Bonjour Lilou!
On dit fréquemment que les chimistes sont de bons cuisiniers et de bonnes cuisinières! En effet, en cuisine, les chimistes se sentent comme au laboratoire; et au laboratoire, on expérimente, on découvre de nouvelles voies d’exploration de la matière, on invente, bref on crée à l’image d’un grand chef dans un restaurant innovant.
Je ne peux pas garantir que les chimistes font des miracles en cuisine. En effet, je connais des chimistes qui savent à peine apprêter une boîte de raviolis, et d’autres chimistes qui pourraient ouvrir un restaurant et faire fortune!
Cependant, faire de la cuisine, c’est un peu comme faire de la chimie; et ceci est vrai pour deux raisons principales:
• D’une part, les approches méthodologiques sont très similaires.
Avant de réaliser une expérience de chimie (p.ex. la création d’une nouvelle molécule), les chimistes se posent des questions fondamentales et cherchent dans les livres de référence si d’autres chimistes ont déjà trouvé des réponses à certaines de leurs questions: Est-ce que la réaction que je vais réaliser va conduire à la molécule que j’attends? Vais-je devoir travailler à froid ou à chaud, avec quelles proportions de réactifs de départ? La molécule finale va-t-elle être stable ou au contraire se décomposer rapidement? Ensuite viendra l’expérience, qui permettra de confirmer ou non si l’intuition était bonne, ou s’il faut modifier des paramètres pour y arriver. Finalement viendra la consécration (si la réaction a réussi) avec la publication de l’expérience dans une revue spécialisée pour chimistes. L’ensemble de ces étapes est ce qu’on appelle la démarche expérimentale.
De la même manière, les cuisiniers qui souhaitent préparer un nouveau plat vont devoir se demander si les ingrédients qu’ils utilisent se marient bien entre eux, si le résultat final aura le goût attendu, si l’ajout d’une substance supplémentaire augmentera la qualité gustative de l’ensemble. Puis viendra la réalisation du plat en cuisine, puis l’épreuve du feu: l’œuvre culinaire sera-t-elle digne de figurer dans un grand livre de cuisine? La démarche culinaire n’est pas bien différente de la démarche expérimentale.
• D’autre part, les transformations qui se déroulent lorsqu’on cuisine relèvent de la chimie.
Lorsqu’on cuit une viande, lorsqu’on transforme un œuf frais en œuf au plat ou brouillé ou à la coque ou cuit dur, lorsqu’on prépare une mayonnaise, ce sont bien des réactions chimiques et des transformations physiques qui se déroulent et qui peuvent parfaitement être décrites en termes scientifiques.

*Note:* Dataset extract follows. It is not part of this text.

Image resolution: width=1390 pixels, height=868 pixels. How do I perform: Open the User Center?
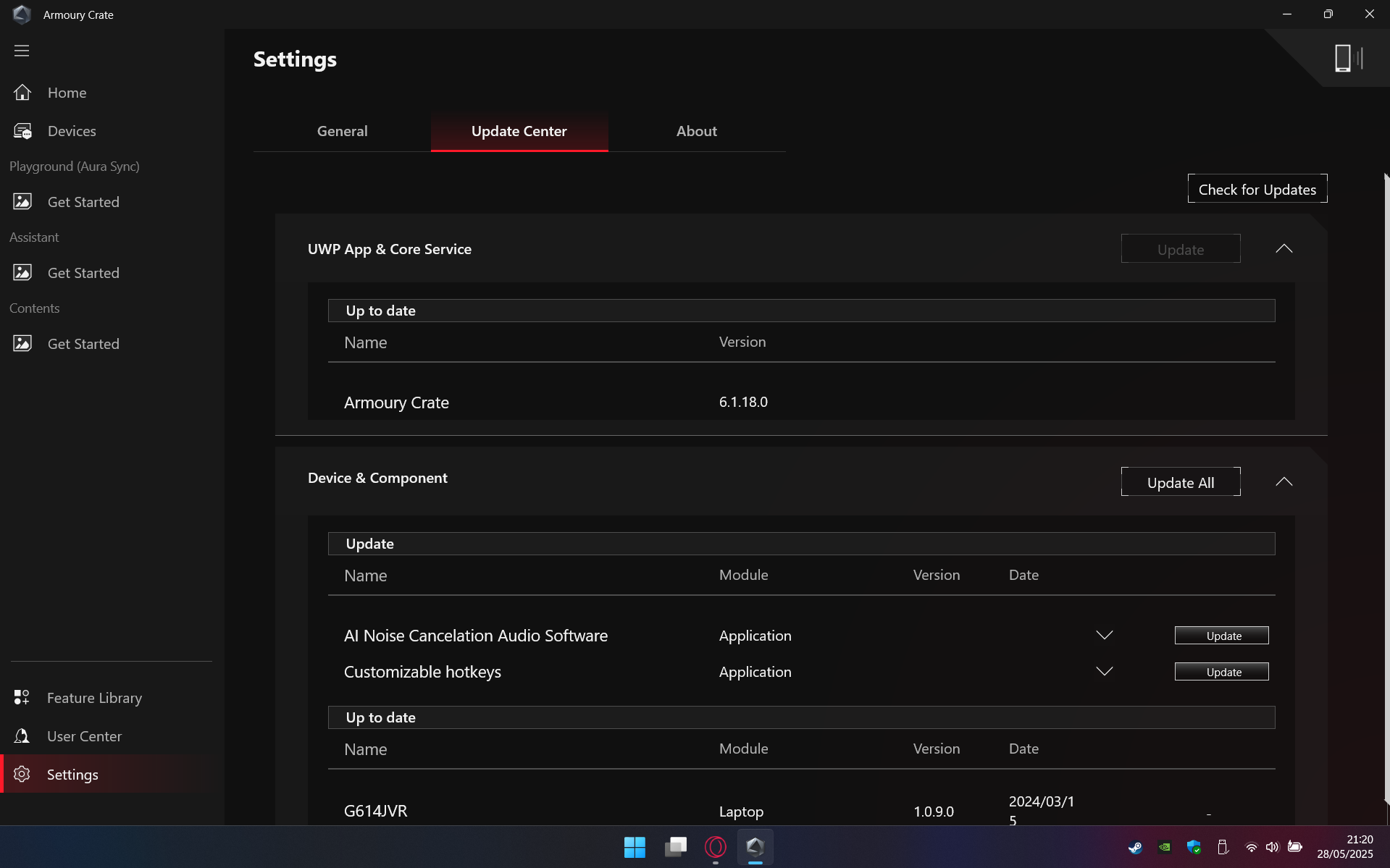84,736
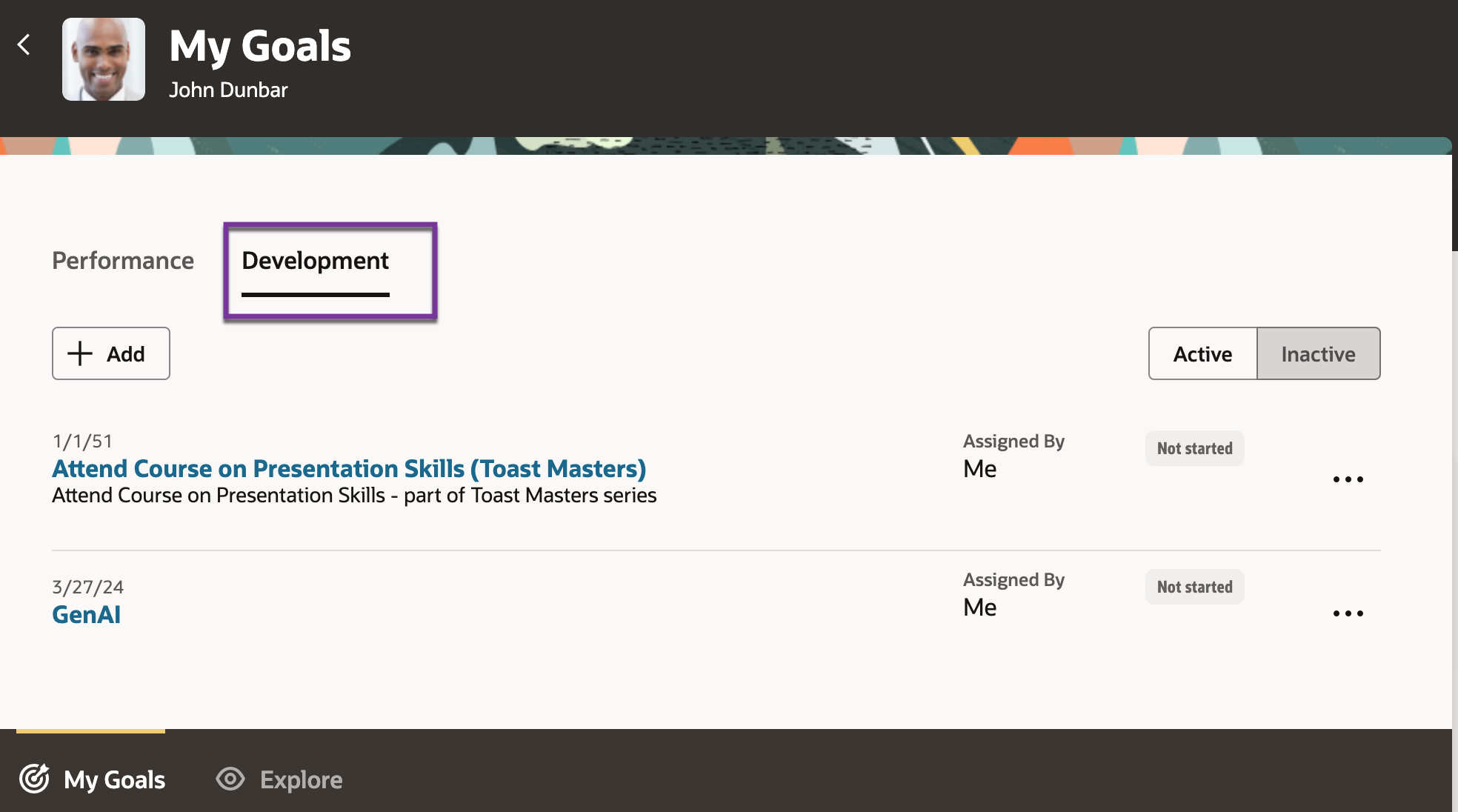
Task: Toggle goals filter to Active
Action: pos(1202,354)
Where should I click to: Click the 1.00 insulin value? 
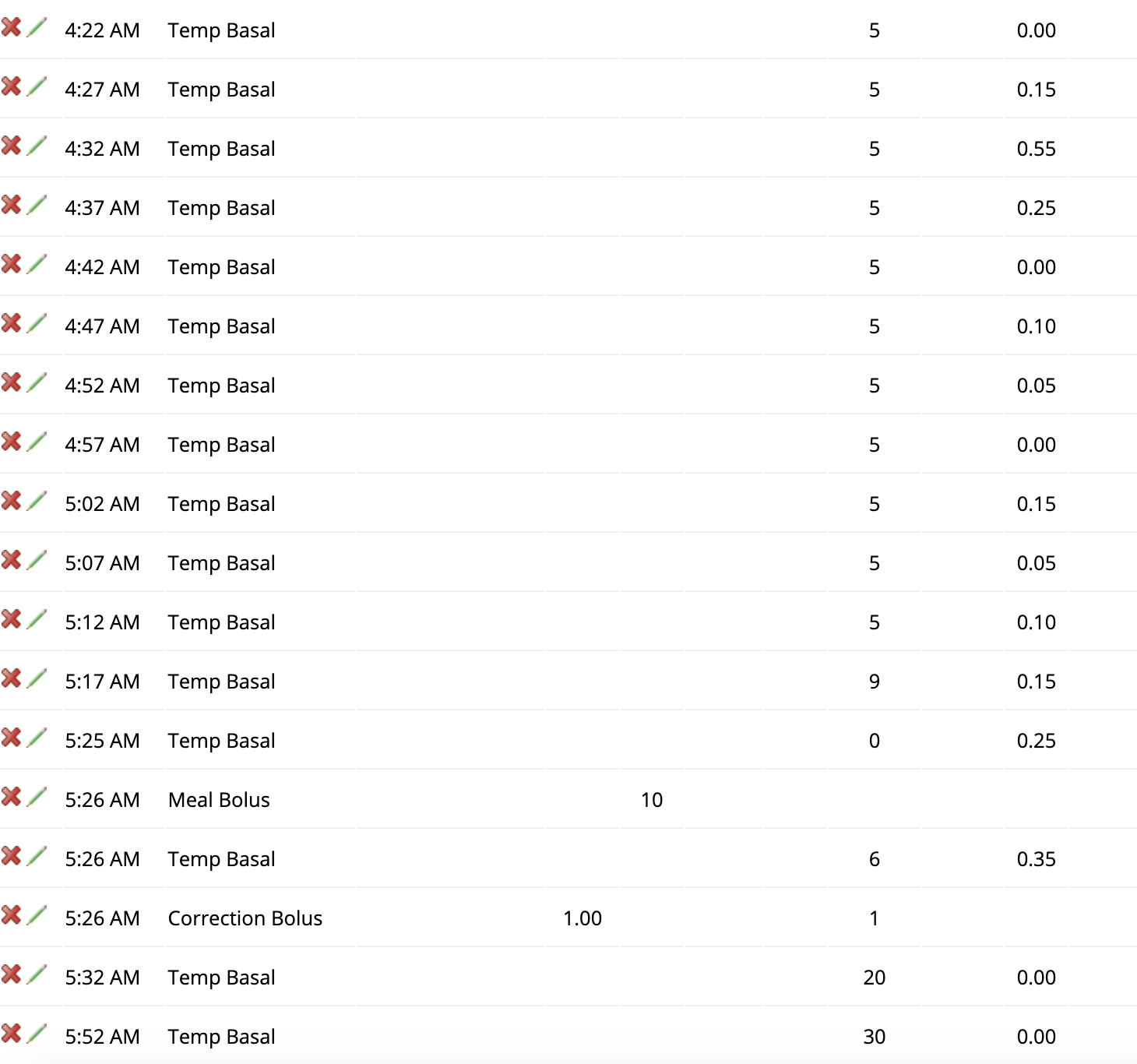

Ceci a l’avantage de rendre l’acte de cuisiner plus quantitatif, plus reproductible, plus maîtrisable.
D’ailleurs, il existe une science, la gastronomie moléculaire, qui explique les transformations se déroulant en cuisine en termes de chimie et de physique, et qui tend à formaliser ces transformations culinaires au même titre que les scientifiques formalisent leurs observations en modèles. Le chimiste français Hervé This a élevé la gastronomie moléculaire au rang d’une véritable discipline, et ses ouvrages pour le grand public (p.ex. "Les Secrets de la Casserole" et "La Casserole des Enfants") font fureur dans de nombreuses cuisines.
Pour terminer, la cuisine et la chimie partagent des mêmes valeurs: la passion, le plaisir, l’expérimentation, la créativité. Allez Lilou, aux fourneaux!